• ACTION ITEM: Skip every picture, and output exactly the lines starting at the one with "Given: Click the 客户端下载 button" and running through the last line of the material below.

• DATA EXTRACT:
::::::::::
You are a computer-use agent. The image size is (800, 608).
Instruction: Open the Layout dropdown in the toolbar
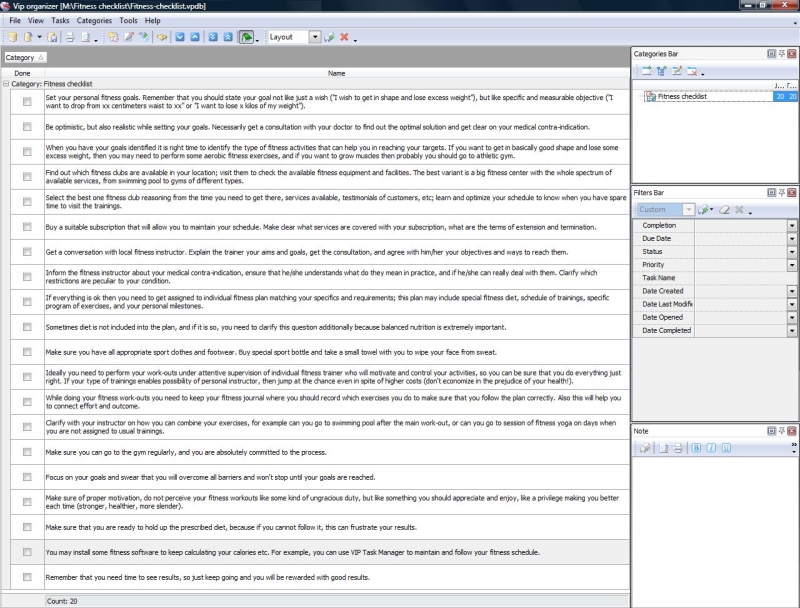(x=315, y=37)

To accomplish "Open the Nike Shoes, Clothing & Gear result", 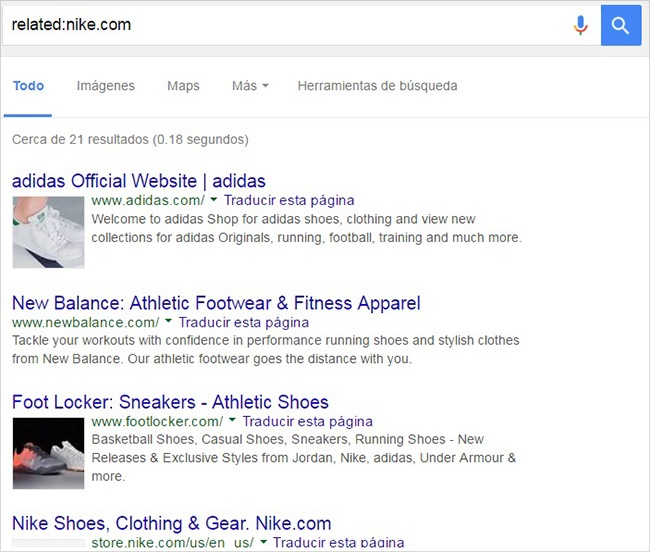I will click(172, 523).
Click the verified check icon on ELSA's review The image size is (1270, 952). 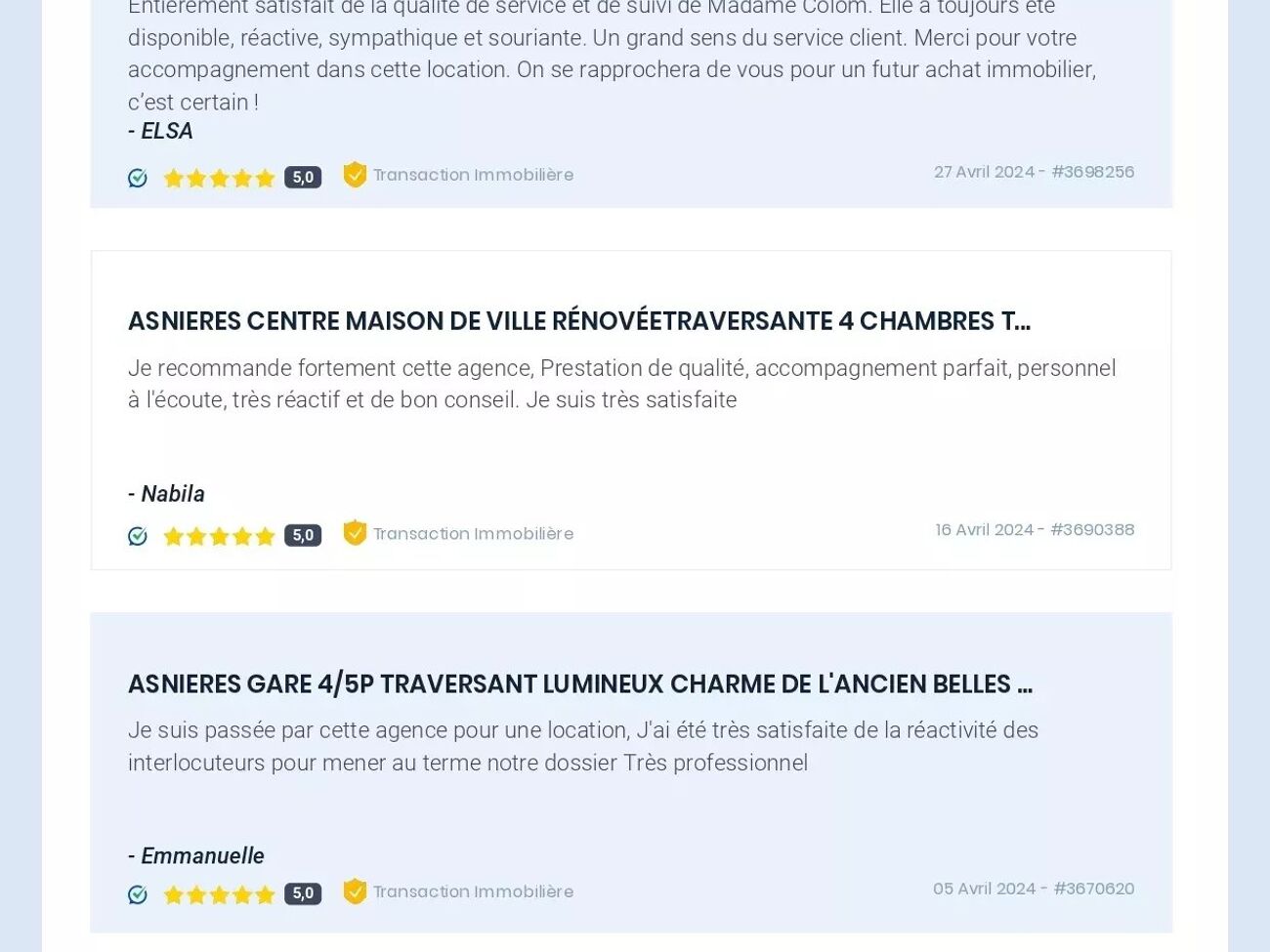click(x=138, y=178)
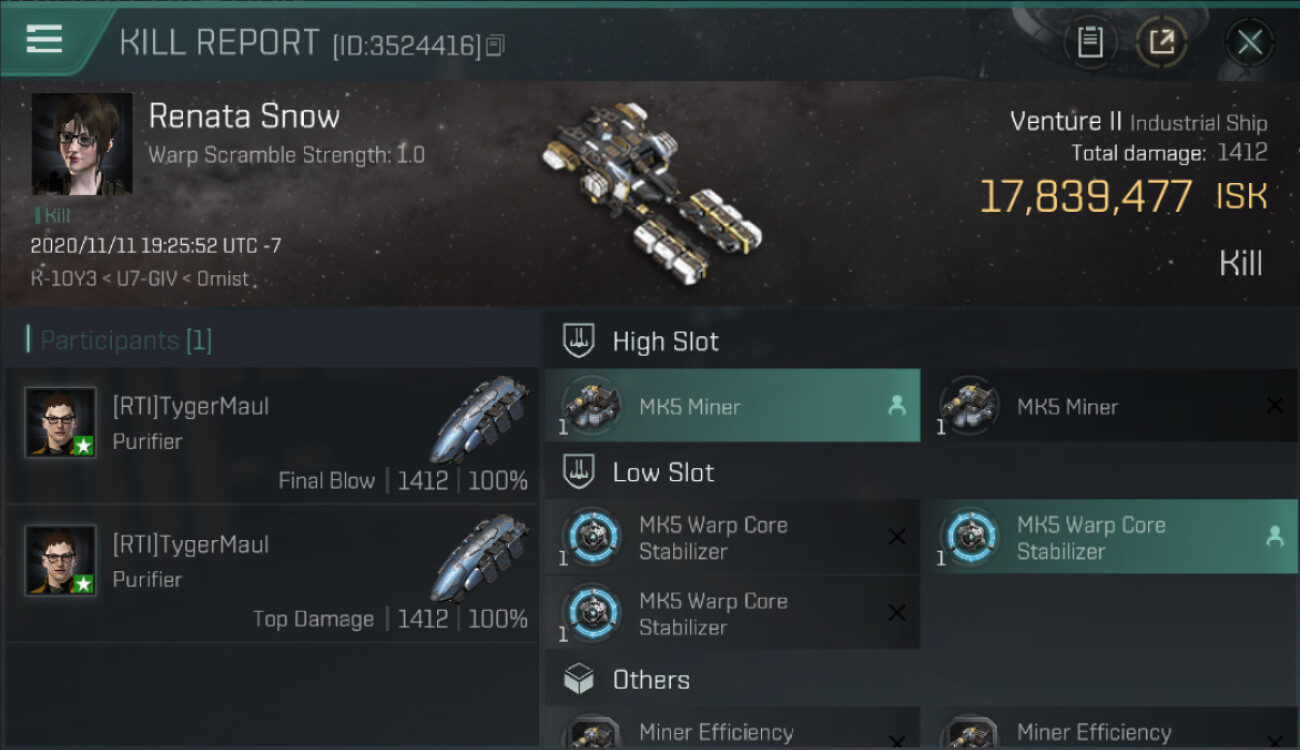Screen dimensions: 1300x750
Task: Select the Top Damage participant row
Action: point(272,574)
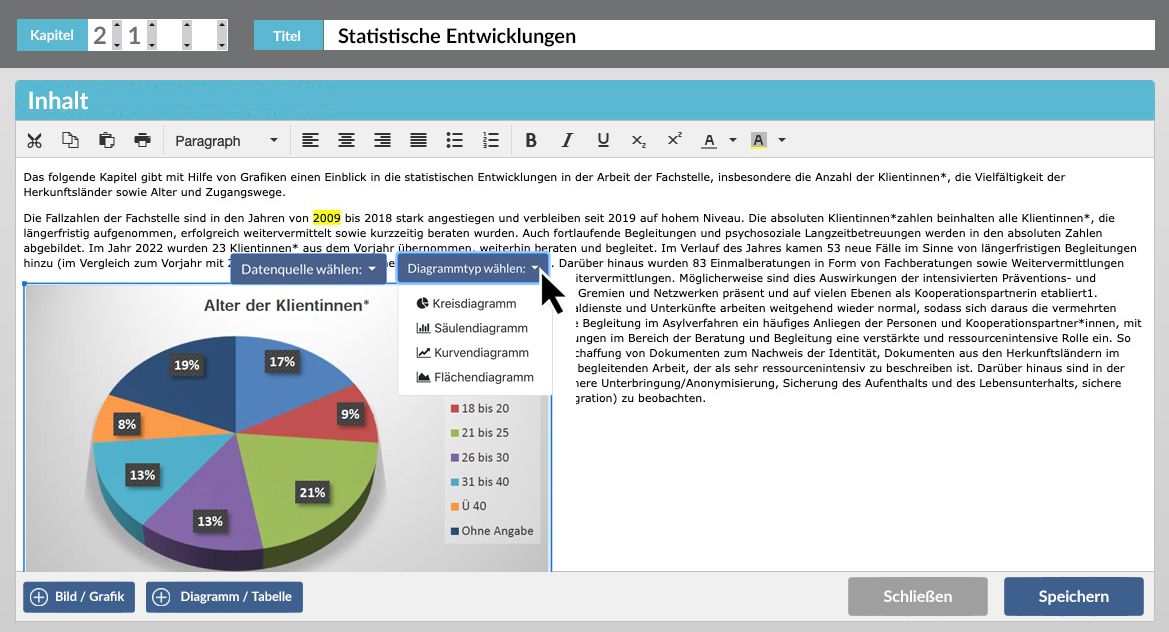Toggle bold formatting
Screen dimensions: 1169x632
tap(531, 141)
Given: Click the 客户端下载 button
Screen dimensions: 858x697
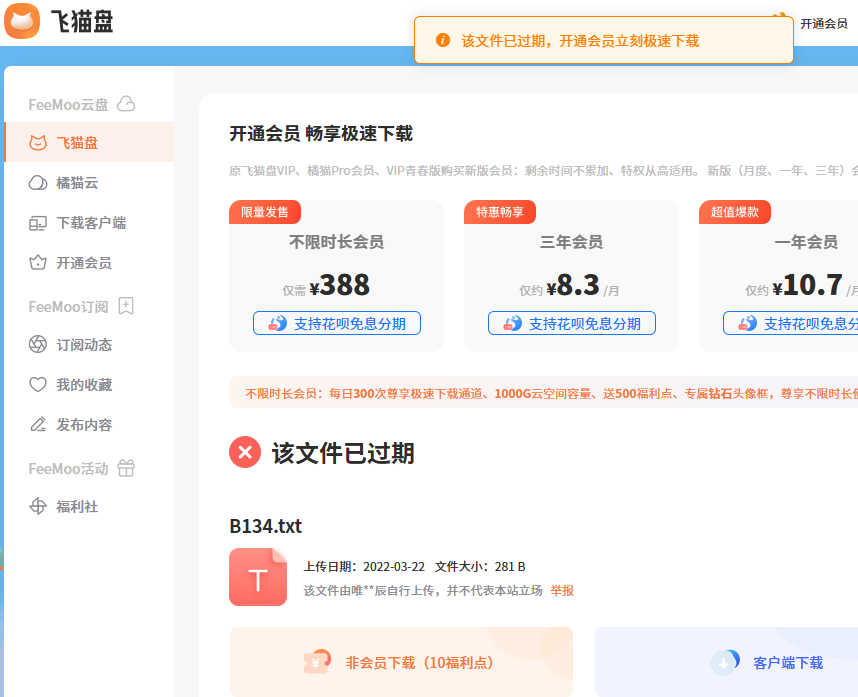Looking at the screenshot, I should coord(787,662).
::::::::::
• ANSWER TO THIS TASK:
Given: Click the 客户端下载 button
Screen dimensions: 858x697
Looking at the screenshot, I should coord(787,662).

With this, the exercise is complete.